Monday, January 01, 2007

In Search of Liam, My New Year's Resolution

With every New Year's Day, many promises are made. This blog is no different than others. I have a new goal for 2007. My goal is to connect our family in Ireland with our family here in the USA, like everyone else. My goal is different in that our family was one of the very earliest families to come to this world, before the Pilgrims.

Liam Foley sailed by pirate ship from Dungarvan Ireland about 1605. His reasons for being on the ship, as a slave, are not honorable. He either broke a law, or was in the wrong place at the wrong time, and was sold into slavery by the lord of the Manor near Dungarvan, County Waterford, for one pound. He sailed with pirates for three or four years. When the ship arrived here in 1608 he reportedly ran away and lived with the Native Americans.

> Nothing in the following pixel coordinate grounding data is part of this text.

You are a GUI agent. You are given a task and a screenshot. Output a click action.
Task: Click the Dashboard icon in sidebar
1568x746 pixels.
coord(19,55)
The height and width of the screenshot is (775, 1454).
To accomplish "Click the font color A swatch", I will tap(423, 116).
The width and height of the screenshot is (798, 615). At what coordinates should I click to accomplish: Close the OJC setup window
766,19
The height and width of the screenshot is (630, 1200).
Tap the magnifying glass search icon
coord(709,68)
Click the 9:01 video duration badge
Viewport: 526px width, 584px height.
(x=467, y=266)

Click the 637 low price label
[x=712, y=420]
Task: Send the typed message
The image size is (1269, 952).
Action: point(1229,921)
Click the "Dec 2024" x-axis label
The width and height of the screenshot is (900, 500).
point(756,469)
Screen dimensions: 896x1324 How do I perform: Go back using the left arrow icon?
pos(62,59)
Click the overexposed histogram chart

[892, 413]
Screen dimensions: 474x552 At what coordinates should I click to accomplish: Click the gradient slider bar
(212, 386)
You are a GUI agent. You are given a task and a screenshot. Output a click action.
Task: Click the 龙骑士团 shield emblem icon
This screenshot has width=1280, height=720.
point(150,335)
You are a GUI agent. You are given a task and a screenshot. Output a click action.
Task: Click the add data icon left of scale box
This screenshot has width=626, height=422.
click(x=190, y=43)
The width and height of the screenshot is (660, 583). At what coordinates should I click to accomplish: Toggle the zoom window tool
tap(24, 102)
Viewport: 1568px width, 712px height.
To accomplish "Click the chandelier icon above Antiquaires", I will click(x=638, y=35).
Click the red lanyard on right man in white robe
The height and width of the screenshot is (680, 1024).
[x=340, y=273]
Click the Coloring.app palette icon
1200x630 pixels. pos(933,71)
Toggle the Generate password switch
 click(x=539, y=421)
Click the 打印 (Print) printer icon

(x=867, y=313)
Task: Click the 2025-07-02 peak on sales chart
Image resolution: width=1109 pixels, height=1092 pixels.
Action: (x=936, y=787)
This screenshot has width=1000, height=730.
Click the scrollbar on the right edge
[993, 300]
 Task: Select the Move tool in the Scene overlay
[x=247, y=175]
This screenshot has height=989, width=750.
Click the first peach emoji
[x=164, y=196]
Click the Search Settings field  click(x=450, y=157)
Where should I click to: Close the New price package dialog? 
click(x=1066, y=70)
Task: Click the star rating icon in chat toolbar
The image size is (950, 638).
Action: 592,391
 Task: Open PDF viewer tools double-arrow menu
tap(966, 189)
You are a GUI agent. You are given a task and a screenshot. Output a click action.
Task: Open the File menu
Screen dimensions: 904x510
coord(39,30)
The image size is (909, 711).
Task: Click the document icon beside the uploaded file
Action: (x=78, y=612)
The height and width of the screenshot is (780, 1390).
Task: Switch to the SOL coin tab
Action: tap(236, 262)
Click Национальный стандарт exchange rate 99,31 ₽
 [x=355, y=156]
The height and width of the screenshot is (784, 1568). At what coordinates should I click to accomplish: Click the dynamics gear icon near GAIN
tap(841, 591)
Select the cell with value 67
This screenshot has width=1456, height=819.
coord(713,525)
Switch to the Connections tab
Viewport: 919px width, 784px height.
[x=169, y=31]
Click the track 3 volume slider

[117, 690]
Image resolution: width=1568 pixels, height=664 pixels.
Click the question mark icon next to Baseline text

The Mayflower landed several years later and he made acquaintance of the Pilgrims. However, he ran afoul of their religious beliefs. He ran away with a daughter of the Pilgrims and they settled in lower Canada, probably Quebec. They had a family of three sons and two daughters. Their oldest son was William and their second son was Pat.

William had a son named William also. The Junior William married a French woman and had at least three sons. One son returned to France to become a priest: another was killed by an Indian, and one son, Pat, returned to Massachusetts.
(Editor's note: This part of the story is sketchy and the years that passed indicate that there may have been other generations of the family in Canada before their return to the US)

In any event, the Foley who returned to Massachusetts was named Pat. His daughter, Rose, married a man named O'Brien who was a ship builder. The O'Briens built some of the earliest ships for the United States Navy and one of Rose' sons became an Admiral in the Navy.